■ **Aufgabenstellung**
Wie lautet der Abschnitt aus dem Text zum Game-of-Thrones-Rollenspiel, der bei den Worten „Mit Rollenspielen zu“ beginnt und nach „politischen Möglichkeiten angekündigt.“ endet, wenn du darin jedes „Romanserie“ durch „Buchreihe“ ersetzt?

■ **Seitentext**

Mit Rollenspielen zu Büchern verhält es sich ähnlich wie mit Computerspielen zu Filmen. Die Qualitätsanforderungen sind hoch und die Erwartungen werden meist nicht erfüllt. „A Game of Thrones RPG“ ist das Spiel zur erfolgreichen Romanserie von George Martin (dt.: Lied von Eis&Feuer). Zum ersten Mal wurde das System der Öffentlichkeit auf der GenCon 05 vorgestellt und seitdem sind die Erwartungen nur noch gestiegen. Neben den Freunden der Romanserie freuten sich insbesondere Realismusfans und Anhänger von politischen Spielen auf das Quellenbuch. Tatsächlich war von den „A Game of Thrones“ (AGOT) Produzenten eine magiearme „low-level“ Welt mit politischen Möglichkeiten angekündigt.

 

Bleibt das Buch ein nettes Nachschlagewerk oder eignet sich als ernstzunehmende Kampagnenwelt?

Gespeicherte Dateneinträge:
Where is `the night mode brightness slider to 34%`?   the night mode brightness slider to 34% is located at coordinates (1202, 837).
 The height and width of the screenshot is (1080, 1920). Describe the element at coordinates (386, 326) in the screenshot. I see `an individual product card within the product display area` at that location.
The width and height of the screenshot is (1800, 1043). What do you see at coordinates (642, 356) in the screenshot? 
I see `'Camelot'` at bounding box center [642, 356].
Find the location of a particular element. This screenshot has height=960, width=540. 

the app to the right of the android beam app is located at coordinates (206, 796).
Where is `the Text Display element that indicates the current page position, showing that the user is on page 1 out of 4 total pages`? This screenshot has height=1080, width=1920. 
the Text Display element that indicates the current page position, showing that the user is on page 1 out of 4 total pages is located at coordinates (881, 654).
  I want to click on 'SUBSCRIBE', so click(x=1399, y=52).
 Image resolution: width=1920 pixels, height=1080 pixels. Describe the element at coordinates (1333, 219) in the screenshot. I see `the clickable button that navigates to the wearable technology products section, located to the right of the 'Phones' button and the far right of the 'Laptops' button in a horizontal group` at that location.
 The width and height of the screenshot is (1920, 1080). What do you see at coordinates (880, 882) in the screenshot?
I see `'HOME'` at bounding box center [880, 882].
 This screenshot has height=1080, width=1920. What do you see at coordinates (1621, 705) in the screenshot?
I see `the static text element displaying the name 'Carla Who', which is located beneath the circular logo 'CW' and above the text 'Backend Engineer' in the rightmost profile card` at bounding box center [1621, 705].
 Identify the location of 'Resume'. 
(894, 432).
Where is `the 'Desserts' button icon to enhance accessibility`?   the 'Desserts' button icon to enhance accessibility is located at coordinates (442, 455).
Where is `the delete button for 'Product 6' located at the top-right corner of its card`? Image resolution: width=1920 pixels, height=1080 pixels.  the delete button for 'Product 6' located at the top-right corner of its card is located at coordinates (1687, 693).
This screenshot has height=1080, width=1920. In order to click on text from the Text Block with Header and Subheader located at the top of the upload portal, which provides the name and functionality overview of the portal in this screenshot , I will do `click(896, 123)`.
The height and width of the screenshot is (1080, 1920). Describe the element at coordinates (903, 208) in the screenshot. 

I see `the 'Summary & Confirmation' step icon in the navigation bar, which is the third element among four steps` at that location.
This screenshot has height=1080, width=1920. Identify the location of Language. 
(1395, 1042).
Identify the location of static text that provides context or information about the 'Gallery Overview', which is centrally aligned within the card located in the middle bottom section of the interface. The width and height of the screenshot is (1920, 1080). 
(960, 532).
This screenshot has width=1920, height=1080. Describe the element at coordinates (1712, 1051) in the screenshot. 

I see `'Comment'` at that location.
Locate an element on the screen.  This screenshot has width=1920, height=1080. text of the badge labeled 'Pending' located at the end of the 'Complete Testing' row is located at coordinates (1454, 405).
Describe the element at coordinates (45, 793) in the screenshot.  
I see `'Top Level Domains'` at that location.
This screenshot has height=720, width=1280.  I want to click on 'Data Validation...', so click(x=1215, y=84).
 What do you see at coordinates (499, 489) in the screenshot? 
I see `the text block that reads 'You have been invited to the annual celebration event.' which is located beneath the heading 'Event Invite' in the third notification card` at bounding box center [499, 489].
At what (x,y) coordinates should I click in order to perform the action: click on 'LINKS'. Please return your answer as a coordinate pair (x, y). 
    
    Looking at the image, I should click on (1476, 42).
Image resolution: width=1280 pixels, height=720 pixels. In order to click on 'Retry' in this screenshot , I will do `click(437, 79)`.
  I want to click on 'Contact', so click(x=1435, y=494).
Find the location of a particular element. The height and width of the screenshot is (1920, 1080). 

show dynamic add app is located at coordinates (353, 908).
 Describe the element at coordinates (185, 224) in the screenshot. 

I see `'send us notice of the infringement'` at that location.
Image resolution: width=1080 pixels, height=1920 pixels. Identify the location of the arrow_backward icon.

■ **Lösung**
Mit Rollenspielen zu Büchern verhält es sich ähnlich wie mit Computerspielen zu Filmen. Die Qualitätsanforderungen sind hoch und die Erwartungen werden meist nicht erfüllt. „A Game of Thrones RPG“ ist das Spiel zur erfolgreichen Buchreihe von George Martin (dt.: Lied von Eis&Feuer). Zum ersten Mal wurde das System der Öffentlichkeit auf der GenCon 05 vorgestellt und seitdem sind die Erwartungen nur noch gestiegen. Neben den Freunden der Buchreihe freuten sich insbesondere Realismusfans und Anhänger von politischen Spielen auf das Quellenbuch. Tatsächlich war von den „A Game of Thrones“ (AGOT) Produzenten eine magiearme „low-level“ Welt mit politischen Möglichkeiten angekündigt.